Pro-Market Group Warns States Of Repeating Past Regulatory 'Mistake'
By Will Harrington
Energy Washington Week
Issued Dated December 17, 2008

A large pro-wholesale market coalition is trying to fend off a growing number of state-level "attacks" on competitive electricity markets with a new report that argues cost-of-service regulation prevalent in the 1970s was a massive mistake that led to inefficient power plant management and excessive cost overruns.

The coalition's argument that a move toward regulated service being promoted in a number of states will result in problems that cost consumers $200 billion in the 1970s and 1980s is the latest in a continuing battle over electricity system restructuring. FERC and the RTOs say wholesale markets are working well, but critics say they are producing exorbitant costs to electricity consumers and are pressing FERC and now Congress to take action that would curb markets. States are also joining in the debate.

On Dec. 8, the COMPETE Coalition -- comprising electricity suppliers, consumers, trade associations, and others who support centralized wholesale electricity markets -- released "Embrace Electric Competition or It's Deja Vu All Over Again," written by Frank Huntowski, Neil Fisher, and Aaron Patterson of the North Bridge Group. While the COMPETE Coalition includes many diverse members, Reliant Energy -- the major independent power producer and COMPETE member -- funded the report.

The report comes as many states around the nation are moving back toward cost of service regulation and away from competitive markets because they contend that the markets give generators big profits while leaving consumers to foot high bills with few benefits to show for them. The COMPETE Coalition counters that these cost increases are not due to market structure but rather to higher construction, material, and fuel costs, particularly the cost of natural gas.

The report argues that in many ways the U.S. faces similar electricity challenges to those of the 1970s: spikes in fuel costs, increases in the cost of capital, environmental problems, and changes in consumer demand. Regulation, the report says, failed to address these challenges in an effective and efficient way.

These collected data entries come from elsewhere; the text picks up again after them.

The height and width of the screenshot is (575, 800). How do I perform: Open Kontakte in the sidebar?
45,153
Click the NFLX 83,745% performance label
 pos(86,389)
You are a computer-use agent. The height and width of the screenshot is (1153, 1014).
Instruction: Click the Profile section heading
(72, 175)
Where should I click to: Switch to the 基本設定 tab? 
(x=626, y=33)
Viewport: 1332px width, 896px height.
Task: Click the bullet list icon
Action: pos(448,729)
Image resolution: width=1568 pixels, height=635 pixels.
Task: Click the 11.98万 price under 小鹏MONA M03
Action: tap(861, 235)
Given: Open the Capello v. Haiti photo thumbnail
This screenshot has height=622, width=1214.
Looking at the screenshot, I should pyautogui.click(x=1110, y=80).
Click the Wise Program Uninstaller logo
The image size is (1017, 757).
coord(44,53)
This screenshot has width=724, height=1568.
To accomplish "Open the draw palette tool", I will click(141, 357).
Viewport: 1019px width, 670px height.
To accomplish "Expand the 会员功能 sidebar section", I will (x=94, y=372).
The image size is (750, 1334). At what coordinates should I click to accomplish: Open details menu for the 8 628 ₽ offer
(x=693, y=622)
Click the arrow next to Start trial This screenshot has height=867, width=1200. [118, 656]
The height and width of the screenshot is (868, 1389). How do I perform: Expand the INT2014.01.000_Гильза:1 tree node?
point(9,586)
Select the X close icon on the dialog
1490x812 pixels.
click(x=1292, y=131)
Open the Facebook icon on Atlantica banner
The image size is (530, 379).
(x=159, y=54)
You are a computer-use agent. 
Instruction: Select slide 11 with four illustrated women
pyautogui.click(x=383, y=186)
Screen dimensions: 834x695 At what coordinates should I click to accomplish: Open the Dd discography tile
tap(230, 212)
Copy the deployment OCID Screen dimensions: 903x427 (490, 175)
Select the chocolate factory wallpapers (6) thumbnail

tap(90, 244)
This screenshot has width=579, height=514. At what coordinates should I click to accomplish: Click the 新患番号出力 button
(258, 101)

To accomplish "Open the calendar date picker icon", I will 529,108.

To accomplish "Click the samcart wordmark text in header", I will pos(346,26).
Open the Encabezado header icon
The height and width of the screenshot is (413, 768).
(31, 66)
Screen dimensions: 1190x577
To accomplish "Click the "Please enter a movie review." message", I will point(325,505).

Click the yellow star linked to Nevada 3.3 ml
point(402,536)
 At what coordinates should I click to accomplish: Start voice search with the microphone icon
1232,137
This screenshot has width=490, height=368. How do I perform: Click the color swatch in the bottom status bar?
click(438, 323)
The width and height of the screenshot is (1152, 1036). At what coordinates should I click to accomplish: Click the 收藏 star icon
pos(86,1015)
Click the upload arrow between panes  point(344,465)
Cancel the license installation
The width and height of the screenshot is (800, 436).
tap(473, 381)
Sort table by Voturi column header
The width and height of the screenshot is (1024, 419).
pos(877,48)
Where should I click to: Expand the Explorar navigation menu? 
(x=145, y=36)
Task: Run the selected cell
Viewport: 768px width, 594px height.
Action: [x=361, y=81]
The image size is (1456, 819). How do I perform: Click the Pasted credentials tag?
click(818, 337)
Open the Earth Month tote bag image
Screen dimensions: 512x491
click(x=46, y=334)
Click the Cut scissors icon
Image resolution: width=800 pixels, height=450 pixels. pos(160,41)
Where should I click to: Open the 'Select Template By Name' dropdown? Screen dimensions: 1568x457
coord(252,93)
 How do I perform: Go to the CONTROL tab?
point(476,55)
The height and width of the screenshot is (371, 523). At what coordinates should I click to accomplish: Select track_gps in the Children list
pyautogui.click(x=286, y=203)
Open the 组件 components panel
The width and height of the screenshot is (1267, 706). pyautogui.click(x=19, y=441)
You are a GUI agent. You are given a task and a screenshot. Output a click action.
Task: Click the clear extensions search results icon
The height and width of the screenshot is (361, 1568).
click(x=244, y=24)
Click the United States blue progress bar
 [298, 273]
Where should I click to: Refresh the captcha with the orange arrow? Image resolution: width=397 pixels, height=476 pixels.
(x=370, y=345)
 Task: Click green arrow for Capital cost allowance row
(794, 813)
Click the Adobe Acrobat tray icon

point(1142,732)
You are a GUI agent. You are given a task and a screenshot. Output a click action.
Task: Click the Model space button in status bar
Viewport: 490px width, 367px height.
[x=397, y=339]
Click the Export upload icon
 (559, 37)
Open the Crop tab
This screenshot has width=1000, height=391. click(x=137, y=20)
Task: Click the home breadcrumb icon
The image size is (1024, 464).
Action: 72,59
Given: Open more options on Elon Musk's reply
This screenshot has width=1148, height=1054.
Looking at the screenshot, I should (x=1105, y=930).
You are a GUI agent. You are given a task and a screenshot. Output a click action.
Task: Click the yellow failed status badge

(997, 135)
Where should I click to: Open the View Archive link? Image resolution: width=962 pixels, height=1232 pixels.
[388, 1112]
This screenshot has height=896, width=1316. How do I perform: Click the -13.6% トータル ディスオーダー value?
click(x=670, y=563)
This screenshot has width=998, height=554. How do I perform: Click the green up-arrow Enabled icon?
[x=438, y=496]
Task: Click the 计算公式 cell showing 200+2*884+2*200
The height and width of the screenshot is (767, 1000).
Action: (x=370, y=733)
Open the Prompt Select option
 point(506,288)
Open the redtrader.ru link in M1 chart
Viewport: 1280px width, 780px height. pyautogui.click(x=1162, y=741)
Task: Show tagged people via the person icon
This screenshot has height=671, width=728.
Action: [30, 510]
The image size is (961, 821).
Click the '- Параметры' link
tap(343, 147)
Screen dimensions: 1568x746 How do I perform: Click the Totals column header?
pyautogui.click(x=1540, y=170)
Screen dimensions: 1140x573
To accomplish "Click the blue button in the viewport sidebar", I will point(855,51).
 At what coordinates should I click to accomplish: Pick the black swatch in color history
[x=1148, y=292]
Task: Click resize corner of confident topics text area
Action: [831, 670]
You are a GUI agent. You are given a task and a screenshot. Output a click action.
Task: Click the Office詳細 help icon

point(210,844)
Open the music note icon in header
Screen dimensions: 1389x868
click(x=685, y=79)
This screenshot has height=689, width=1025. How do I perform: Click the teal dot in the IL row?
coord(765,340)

Regulators miscalculated key market conditions like the projected growth of electricity demand, the future cost of natural gas, and the cost of construction, leading to an overbuild of baseload capacity and unnecessarily high rates. The effects of these poor calculations, the report argues, were exacerbated by a clumsy and slow regulatory response to the changing conditions.

Rather than cancel uneconomic nuclear and coal plants that were in the early stages of construction, for example, regulated utilities stuck to the plans, assured that the costs could be recouped in rates. But the result was low capacity utilization and unnecessarily high rates.

"The industry's response to these external shocks was heavily influenced by the flaws inherent in a cost-of-service regulation regime, and ultimately led to higher costs for consumers and less efficient resource allocation than likely would have occurred in a competitive framework," the report reads. Because organized markets send clear price signals to suppliers and because suppliers bear the risk of investment, the report argues that markets are the best frameworks to promote sound and efficient investment.

The prospects of climate change legislation, and uncertainty about the future price of carbon credits, adds additional impetus for relying on a competitive process for securing additional supply, the authors argue. An entrepreneur can react more quickly to the high prices that result from a carbon price, according to Huntowski, in a question and answer session on the report. "All of that uncertainty is something that regulation has not managed well," he said. Competitive environments, on the other hand, allow for "a faster response to changing conditions."

Huntowski said "competition is under attack" in many states around the country, and that the report was conducted to inform stakeholders that there is a significant danger in reverting to regulation.

He cites legislative attempts in Maryland, Virginia, California, Michigan and other states to take incremental steps back toward regulation if not reverting entirely to regulation. For example, he cited policy in California requiring that regulators direct utilities to enter into 30-year contracts with new units. Although he conceded that the suppliers could compete for those contracts, he said it is a "incremental step" toward regulation, as the regulators are deciding when new supply is built rather than letting market signals drive the investment.

Another move to roll back competition, he says, was Virginia's 2007 law to re-regulate the electric industry, which limited the ability of most consumers to buy electricity from competing suppliers.

Nick Braden, a spokesperson for American Public Power Association (APPA), which is outspoken in its criticism of wholesale markets, told EnergyWashington the report appears to be "more of the same" coming from the COMPETE Coalition. While acknowledging that APPA had not delved into the details of the report, Braden argues COMPETE is "spending a lot of effort" defending the markets, and notes that the Government Accountability Office has said FERC has been unable to demonstrate that the markets bring any benefits to consumers because it doesn't collect sufficient information.